I have absolutely not a single idea about toilet training
, Jan 27 2013 10:41 AM
8 replies to this topic
Posted 27 January 2013 - 10:41 AM
DS is 2.5 - I want to him to get toilet trained for preschool by 3 years as they only take TT'd kids. I have no clue what I'm doing. Am I supposed to just let him run around in underwear? Can I use trainer pull ups? Or will that delay?
I've been trying to get him to sit on the potty every half hour but I don't seem to be timing it right because he will always pee in between at random times. By the time I get him to sit on the potty he will have just gone.
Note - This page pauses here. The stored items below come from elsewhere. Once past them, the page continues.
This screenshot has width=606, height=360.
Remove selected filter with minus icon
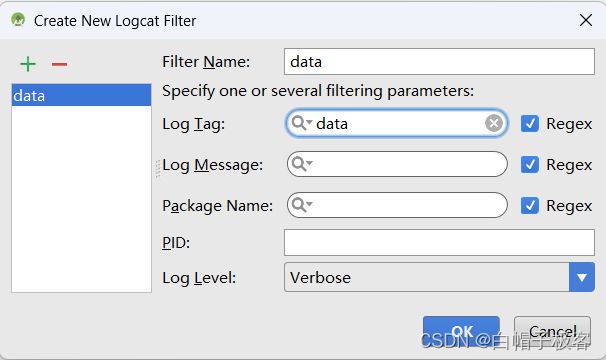coord(59,64)
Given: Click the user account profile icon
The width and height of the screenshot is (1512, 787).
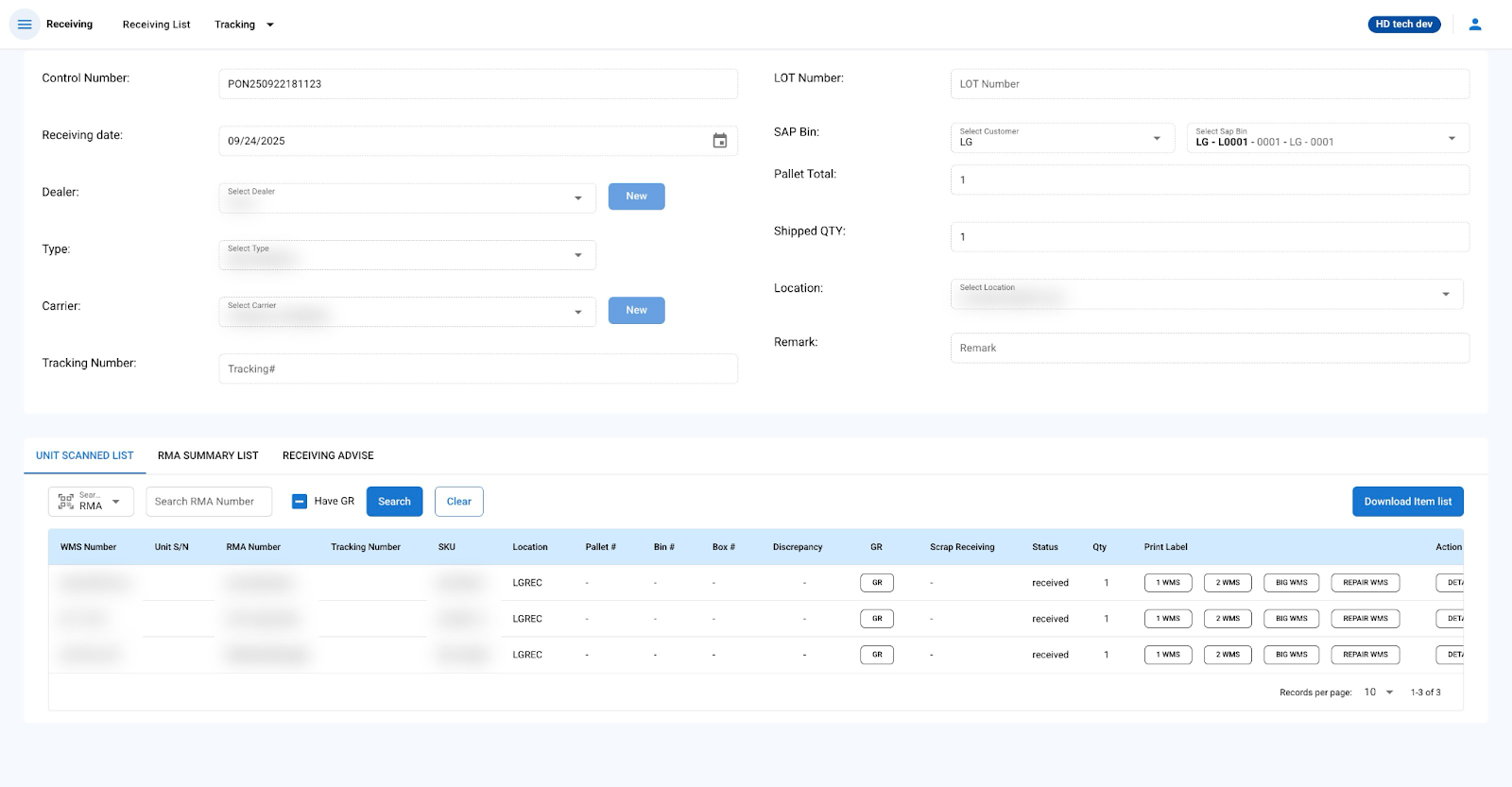Looking at the screenshot, I should [1474, 25].
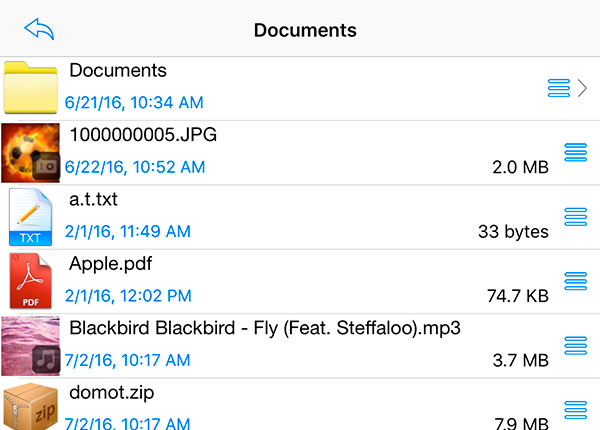This screenshot has width=600, height=430.
Task: Tap the Blackbird mp3 album art thumbnail
Action: 30,345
If I try to time it till later he pees before I get a chance to sit him down on the toilet. How do they make the connection to hold in? How long will it take? I'm tempted to just leave him in his nappies and hopefully some time before his 30th birthday he'll just click? Argh. Please help.
If I leave him in nappies when we go out, is that going to confuse him??
ETA: My DS doesn't seem to be bothered at all by accidents. He just does his business on the carpet, starts jumping on the puddle like it's great fun, then moves on to play with his toys.
Edited by epl0822, 27 January 2013 - 11:01 AM.
Posted 27 January 2013 - 10:45 AM
I just stopped putting nappies on DD and told her she was going to use the toilet now. She had just turned 3. She had a few accidents, around half a dozen, then she was done. I just let her wet herself a few times and she hated it, and learned that the feeling just before she weed meant she needed to run to the toilet.
I just didn't go out for those few days. I know that's not an option for some. If I'd HAD to go out I would have put her in nappies, because I didn't really want to clean THAT out of my car.
Posted 27 January 2013 - 10:52 AM
Luckily I have a few years until I have to face TT - I understand about a "few little accidents" but how do you TT when you have carpet?
Posted 27 January 2013 - 11:03 AM
For my DS he was very regular at pooing in the morning immediately after breakfast, so we just put him on the pot after breakfast and read him a book - we had success straight away. Lots of celebration etc. We did this and only this for a few days. We never fought him, if he didn't want to sit we left it.
We then started putting him on the loo every hour, no pressure to go just a quick sit. He very quickly learnt to hold on and go. Daycare did the same and he was consistently in undies after about a month. Daycare were th ones who told us not to use pull ups just go to undies and it worked.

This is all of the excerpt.